- Education: Harvard University (BA) University of California, Berkeley (PhD)
- Occupations: Professor, Author
- Writing career
- Subjects: History, Ethnic Studies, Religious Studies, Critical Mixed Race Studies

= Paul Spickard =

American historian

Paul R. Spickard (born 1950) is an American historian and the author of several books on the subject of race and ethnicity, particularly multiracialism. His work was formative in rearticulating and moving beyond a black-white paradigm of race and mixed-race relations in the U.S.

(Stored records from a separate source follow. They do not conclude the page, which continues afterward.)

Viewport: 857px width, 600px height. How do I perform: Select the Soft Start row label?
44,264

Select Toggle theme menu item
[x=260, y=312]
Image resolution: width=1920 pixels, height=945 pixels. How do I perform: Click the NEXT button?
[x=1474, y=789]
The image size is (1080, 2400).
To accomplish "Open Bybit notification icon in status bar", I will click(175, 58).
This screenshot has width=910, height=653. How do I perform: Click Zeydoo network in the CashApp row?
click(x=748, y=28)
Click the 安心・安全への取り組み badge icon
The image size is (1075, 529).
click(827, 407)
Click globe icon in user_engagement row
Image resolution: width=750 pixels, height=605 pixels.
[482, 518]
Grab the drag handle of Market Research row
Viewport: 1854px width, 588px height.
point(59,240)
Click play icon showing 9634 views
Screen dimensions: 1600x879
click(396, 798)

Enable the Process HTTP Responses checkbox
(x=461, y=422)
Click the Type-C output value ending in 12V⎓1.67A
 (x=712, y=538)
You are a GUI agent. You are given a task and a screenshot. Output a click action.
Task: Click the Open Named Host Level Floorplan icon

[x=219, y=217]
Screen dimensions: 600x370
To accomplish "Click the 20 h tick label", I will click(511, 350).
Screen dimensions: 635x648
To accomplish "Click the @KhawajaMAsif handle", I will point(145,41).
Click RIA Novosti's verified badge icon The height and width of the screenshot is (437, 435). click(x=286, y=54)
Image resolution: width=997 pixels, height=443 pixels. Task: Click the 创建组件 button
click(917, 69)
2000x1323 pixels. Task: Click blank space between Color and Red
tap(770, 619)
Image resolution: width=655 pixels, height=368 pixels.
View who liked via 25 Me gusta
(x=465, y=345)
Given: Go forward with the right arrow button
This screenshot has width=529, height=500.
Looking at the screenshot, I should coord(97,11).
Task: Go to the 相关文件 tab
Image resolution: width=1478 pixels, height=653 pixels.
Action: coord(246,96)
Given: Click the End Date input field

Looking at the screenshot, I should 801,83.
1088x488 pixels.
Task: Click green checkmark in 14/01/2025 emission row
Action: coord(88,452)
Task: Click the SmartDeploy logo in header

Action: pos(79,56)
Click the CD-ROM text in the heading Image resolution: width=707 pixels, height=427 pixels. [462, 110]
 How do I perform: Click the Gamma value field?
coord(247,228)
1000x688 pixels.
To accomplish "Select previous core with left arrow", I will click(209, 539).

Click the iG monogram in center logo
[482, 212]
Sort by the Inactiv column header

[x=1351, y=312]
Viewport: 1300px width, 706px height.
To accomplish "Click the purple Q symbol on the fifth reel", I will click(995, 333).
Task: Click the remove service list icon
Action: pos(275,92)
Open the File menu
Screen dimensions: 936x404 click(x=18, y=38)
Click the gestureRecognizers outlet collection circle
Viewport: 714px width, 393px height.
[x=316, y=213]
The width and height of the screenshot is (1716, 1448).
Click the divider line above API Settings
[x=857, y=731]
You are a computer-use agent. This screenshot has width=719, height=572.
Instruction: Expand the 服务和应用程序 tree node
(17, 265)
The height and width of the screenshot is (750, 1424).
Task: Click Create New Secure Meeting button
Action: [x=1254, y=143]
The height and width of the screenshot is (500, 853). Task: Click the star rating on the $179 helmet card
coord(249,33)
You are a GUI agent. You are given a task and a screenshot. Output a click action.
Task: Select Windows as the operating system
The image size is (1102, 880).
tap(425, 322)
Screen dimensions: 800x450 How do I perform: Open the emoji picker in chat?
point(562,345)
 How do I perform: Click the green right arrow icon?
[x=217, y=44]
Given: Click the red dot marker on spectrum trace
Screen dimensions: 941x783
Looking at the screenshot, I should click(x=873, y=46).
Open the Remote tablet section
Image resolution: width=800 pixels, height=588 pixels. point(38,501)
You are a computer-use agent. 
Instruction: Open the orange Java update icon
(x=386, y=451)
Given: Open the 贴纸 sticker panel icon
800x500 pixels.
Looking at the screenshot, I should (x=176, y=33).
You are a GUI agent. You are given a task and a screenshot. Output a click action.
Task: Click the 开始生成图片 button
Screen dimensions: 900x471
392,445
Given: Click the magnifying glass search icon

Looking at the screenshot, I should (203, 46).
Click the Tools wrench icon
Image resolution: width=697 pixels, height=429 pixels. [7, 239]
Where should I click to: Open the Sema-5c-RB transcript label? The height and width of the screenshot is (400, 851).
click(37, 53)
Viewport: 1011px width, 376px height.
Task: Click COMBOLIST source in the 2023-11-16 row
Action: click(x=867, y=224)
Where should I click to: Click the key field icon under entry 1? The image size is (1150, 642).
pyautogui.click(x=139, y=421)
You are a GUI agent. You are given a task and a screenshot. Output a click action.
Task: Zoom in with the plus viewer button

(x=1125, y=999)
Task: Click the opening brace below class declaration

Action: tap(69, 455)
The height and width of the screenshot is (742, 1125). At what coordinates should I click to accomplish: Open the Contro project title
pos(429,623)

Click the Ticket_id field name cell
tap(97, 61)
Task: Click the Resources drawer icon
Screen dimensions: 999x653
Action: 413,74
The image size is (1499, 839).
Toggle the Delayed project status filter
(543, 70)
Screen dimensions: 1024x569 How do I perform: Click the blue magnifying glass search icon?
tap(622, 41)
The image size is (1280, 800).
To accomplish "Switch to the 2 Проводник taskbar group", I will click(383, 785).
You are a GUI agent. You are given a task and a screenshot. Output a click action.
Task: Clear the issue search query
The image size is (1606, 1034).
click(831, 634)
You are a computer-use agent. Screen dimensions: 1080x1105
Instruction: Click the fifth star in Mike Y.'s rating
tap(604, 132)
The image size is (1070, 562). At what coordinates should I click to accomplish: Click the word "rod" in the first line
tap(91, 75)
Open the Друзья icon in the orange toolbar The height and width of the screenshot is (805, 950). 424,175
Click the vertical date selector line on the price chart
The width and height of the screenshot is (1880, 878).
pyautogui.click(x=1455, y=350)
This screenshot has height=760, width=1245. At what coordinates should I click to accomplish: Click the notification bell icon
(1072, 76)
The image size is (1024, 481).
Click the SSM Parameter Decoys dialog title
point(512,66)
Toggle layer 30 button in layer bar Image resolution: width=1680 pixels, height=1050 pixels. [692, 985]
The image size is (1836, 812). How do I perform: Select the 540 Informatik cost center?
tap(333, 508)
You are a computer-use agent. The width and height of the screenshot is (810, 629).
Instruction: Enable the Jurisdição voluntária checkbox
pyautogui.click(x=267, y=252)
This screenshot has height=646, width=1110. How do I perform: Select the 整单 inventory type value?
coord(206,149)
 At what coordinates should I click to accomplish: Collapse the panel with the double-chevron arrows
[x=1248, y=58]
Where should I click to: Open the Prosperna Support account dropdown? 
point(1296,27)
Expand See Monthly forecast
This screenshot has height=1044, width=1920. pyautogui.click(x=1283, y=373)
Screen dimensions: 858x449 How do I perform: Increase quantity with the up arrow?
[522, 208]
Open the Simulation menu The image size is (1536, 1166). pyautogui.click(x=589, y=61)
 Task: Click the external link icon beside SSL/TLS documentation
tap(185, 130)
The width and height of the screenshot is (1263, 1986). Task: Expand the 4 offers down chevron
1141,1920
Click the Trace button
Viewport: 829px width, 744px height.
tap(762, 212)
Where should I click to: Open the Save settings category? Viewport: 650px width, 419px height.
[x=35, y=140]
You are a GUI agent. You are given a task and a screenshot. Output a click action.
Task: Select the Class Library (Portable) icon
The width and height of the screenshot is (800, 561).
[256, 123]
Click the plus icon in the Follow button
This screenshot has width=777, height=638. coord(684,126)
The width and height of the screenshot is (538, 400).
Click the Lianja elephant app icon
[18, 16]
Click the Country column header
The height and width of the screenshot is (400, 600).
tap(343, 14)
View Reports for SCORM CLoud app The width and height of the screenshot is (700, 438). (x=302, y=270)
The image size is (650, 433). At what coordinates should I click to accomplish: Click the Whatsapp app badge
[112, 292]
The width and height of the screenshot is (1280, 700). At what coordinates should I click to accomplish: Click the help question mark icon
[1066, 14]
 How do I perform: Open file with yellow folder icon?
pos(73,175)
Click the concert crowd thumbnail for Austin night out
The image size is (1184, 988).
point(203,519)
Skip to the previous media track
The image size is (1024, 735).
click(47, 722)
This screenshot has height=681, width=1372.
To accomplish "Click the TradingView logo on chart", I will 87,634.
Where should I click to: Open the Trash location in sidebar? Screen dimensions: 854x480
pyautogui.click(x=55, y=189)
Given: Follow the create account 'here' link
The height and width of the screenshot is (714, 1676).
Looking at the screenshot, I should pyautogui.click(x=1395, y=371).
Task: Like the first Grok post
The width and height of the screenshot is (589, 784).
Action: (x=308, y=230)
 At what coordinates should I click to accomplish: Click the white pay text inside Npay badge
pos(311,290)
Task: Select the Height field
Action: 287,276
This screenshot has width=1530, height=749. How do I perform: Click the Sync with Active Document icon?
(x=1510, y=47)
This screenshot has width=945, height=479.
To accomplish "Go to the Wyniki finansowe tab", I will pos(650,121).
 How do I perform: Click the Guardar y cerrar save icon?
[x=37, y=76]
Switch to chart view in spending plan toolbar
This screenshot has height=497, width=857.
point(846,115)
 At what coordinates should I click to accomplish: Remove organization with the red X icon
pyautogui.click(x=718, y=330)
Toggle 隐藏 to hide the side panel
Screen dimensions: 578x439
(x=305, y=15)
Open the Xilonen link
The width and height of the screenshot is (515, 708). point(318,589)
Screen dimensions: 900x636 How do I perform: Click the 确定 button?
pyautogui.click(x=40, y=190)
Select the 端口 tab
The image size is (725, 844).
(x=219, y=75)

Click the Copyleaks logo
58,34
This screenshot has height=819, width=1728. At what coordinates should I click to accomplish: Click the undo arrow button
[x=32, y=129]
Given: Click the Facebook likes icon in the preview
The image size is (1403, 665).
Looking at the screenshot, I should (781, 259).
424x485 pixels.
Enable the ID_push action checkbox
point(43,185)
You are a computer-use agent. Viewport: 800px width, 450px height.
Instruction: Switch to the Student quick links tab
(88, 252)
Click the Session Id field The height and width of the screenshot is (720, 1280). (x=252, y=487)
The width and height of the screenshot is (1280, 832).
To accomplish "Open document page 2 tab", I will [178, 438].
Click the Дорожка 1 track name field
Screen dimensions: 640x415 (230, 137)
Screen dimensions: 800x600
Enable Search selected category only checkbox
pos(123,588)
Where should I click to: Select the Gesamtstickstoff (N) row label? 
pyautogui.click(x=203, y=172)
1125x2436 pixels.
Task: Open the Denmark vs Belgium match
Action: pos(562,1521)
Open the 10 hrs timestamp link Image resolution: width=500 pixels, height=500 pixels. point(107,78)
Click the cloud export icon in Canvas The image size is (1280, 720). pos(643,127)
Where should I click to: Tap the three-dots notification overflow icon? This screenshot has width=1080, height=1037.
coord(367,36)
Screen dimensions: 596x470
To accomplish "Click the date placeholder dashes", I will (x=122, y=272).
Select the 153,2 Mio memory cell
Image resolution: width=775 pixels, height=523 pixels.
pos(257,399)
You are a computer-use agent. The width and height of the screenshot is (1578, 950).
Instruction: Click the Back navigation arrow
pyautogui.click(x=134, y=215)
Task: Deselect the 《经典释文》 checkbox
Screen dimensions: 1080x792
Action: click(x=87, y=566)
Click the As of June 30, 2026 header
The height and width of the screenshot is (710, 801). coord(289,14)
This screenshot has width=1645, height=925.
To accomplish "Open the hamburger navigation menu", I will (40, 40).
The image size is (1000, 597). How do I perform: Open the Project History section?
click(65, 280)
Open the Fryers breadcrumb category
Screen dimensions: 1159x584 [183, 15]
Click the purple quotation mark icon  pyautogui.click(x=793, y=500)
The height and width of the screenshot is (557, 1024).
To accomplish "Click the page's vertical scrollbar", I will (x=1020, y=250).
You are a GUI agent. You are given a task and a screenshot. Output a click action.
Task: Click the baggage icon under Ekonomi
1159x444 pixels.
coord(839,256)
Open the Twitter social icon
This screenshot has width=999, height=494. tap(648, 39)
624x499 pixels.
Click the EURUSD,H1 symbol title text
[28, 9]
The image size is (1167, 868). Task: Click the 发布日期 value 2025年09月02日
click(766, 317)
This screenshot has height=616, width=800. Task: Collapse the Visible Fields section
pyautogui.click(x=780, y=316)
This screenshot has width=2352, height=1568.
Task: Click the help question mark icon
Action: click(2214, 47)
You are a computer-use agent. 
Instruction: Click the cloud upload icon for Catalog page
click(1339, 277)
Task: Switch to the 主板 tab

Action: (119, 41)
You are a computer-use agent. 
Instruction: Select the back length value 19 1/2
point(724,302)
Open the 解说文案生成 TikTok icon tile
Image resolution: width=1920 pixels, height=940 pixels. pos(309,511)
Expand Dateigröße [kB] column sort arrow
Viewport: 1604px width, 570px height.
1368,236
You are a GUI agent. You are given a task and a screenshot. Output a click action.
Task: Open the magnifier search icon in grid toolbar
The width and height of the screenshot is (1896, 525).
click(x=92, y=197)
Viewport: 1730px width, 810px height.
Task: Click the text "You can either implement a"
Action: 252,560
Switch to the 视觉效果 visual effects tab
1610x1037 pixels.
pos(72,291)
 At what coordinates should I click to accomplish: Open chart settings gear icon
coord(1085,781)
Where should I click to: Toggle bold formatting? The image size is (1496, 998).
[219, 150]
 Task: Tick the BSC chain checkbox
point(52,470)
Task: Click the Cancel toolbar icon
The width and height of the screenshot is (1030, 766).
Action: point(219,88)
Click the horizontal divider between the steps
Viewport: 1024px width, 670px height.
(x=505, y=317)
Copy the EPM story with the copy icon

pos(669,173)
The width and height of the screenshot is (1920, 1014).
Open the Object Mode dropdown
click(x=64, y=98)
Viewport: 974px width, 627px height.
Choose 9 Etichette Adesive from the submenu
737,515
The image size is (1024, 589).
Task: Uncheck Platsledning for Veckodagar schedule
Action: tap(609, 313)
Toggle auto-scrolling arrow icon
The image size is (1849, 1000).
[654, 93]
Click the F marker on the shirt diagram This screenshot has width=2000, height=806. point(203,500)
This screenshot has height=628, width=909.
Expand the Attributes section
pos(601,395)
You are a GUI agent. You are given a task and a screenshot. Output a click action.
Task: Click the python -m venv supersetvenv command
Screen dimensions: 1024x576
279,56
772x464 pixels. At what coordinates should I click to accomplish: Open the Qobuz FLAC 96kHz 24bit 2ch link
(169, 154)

Spickard grew up in a working class and Black neighborhood in Seattle. He earned his Ph.D. from the University of California, Berkeley and his undergraduate degree from Harvard University. He served as the Director of Research at the Institute for Polynesian Studies in Honolulu as well as Associate Dean of the College of Arts and Sciences at BYU-Hawaii. In 2013, Spickard was named a Distinguished Lecturer by the Organization of American Historians. In 2011, Spickard co-founded the Journal for Critical Mixed Race Studies. He currently teaches as a professor of history at the University of California, Santa Barbara, where he is also an affiliate faculty in Asian American Studies and Religious Studies.

== Bibliography ==
- Almost All Aliens: Immigration, Race, and Colonialism in American History and Identity, Taylor & Francis Group, LLC (2007), ISBN 0-415-93593-8
- Japanese Americans: The Formation and Transformations of an Ethnic Group, Rutgers University Press (2008), Twayn Publishers (1996)
- Is Lighter Better? Skin-Tone Discrimination among Asian Americans (2007)
- Race and Nation: Ethnic Systems in the Modern World (2005)
- Racial Thinking in the United States (2004)
- Mixed Blood: Intermarriage and Ethnic Identity in Twentieth-Century America (1989)
- A Global History of Christians: How Everyday Believers Experienced Their World, co-authored with Kevin M. Cragg, Baker Academic (2008), ISBN 978-0-8010-2249-4, previously published as God's Peoples: A Social History of Christians, Baker Books (1994)

== Awards ==
In 2011, Spickard was awarded The Loving Prize at the Mixed Roots Film & Literary Festival for his groundbreaking research on mixed racial and cultural experiences. He has also been named a Fulbright Research Professor and Rockefeller Foundation Residential Fellow. In 2013, he received the Richard A. Yarborough Mentoring Award from the American Studies Association and has received over a dozen teaching awards at UCSB.